10.1016/j.apsb.2022.11.009
- Author:
Shiyang SHEN
1
;
Teng LI
1
;
Jinyi FAN
1
;
Quanlin SHAO
1
;
He DONG
1
;
Xiao XU
1
;
Ran MO
1
Author Information
1. State Key Laboratory of Natural Medicines, Jiangsu Key Laboratory of Drug Discovery for Metabolic Diseases, Center of Advanced Pharmaceuticals and Biomaterials, School of Life Science and Technology, China Pharmaceutical University, Nanjing 210009, China.

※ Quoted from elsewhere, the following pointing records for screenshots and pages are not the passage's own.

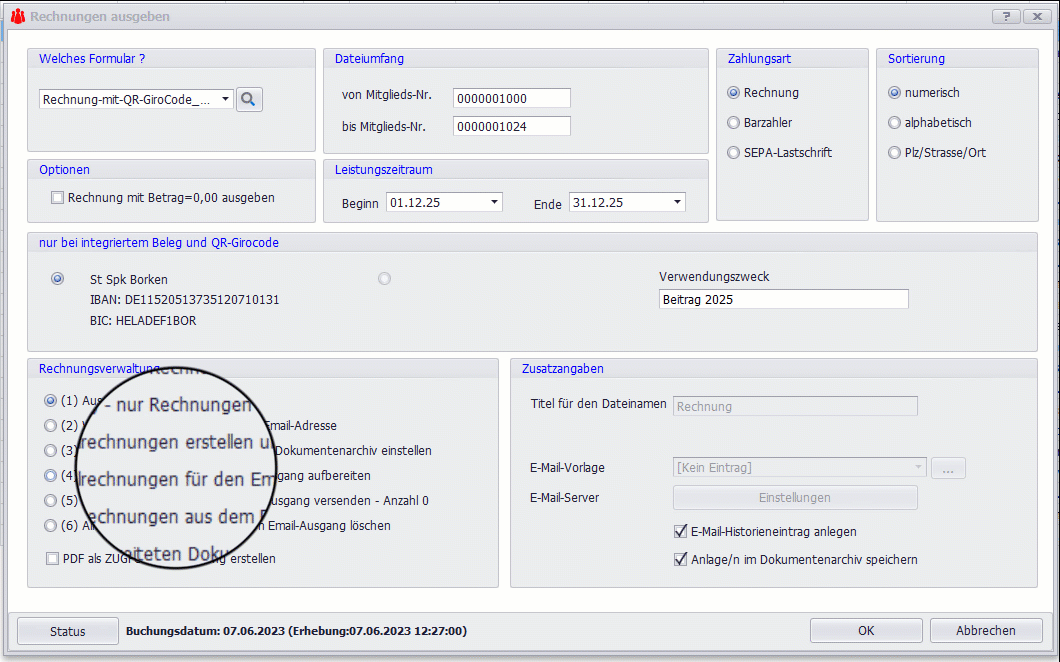Screen dimensions: 1060x662
Task: Choose Plz/Strasse/Ort sorting option
Action: pyautogui.click(x=894, y=153)
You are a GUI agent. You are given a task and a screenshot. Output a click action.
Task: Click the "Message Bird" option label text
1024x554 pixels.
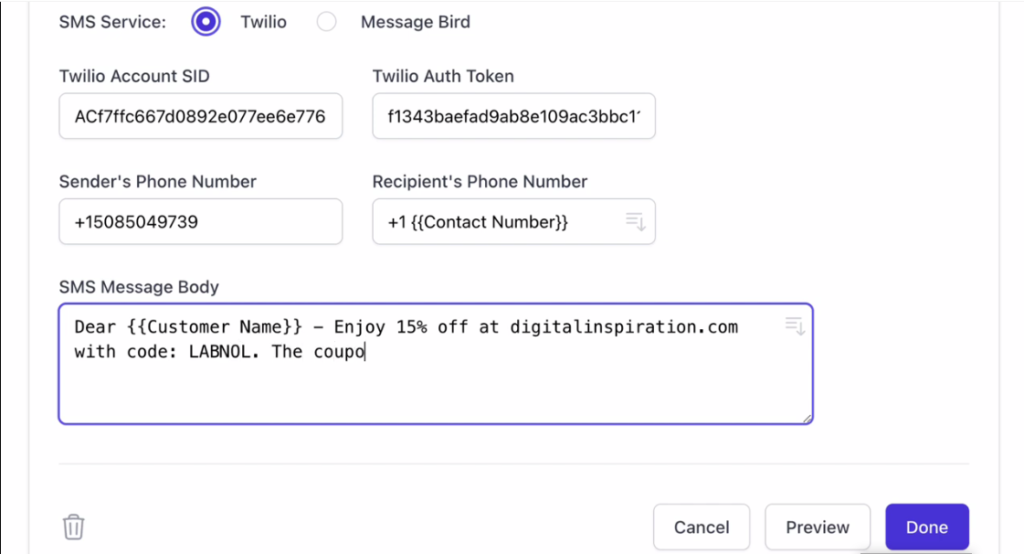pyautogui.click(x=415, y=22)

- Publication Type:Journal Article
- Keywords:
Cancer stem-like cell;
Chemotherapeutic resistance;
Differentiation therapy;
Drug delivery;
Lipid-polymer hybrid nanoparticle
- From:
Acta Pharmaceutica Sinica B
2023;13(3):1262-1273
- CountryChina
- Language:English
-
Abstract:
Drug resistance presents one of the major causes for the failure of cancer chemotherapy. Cancer stem-like cells (CSCs), a population of self-renewal cells with high tumorigenicity and innate chemoresistance, can survive conventional chemotherapy and generate increased resistance. Here, we develop a lipid-polymer hybrid nanoparticle for co-delivery and cell-distinct release of the differentiation-inducing agent, all-trans retinoic acid and the chemotherapeutic drug, doxorubicin to overcome the CSC-associated chemoresistance. The hybrid nanoparticles achieve differential release of the combined drugs in the CSCs and bulk tumor cells by responding to their specific intracellular signal variation. In the hypoxic CSCs, ATRA is released to induce differentiation of the CSCs, and in the differentiating CSCs with decreased chemoresistance, DOX is released upon elevation of reactive oxygen species to cause subsequent cell death. In the bulk tumor cells, the drugs are released synchronously upon the hypoxic and oxidative conditions to exert potent anticancer effect. This cell-distinct drug release enhances the synergistic therapeutic efficacy of ATRA and DOX with different anticancer mechanism. We show that treatment with the hybrid nanoparticle efficiently inhibit the tumor growth and metastasis of the CSC-enriched triple negative breast cancer in the mouse models.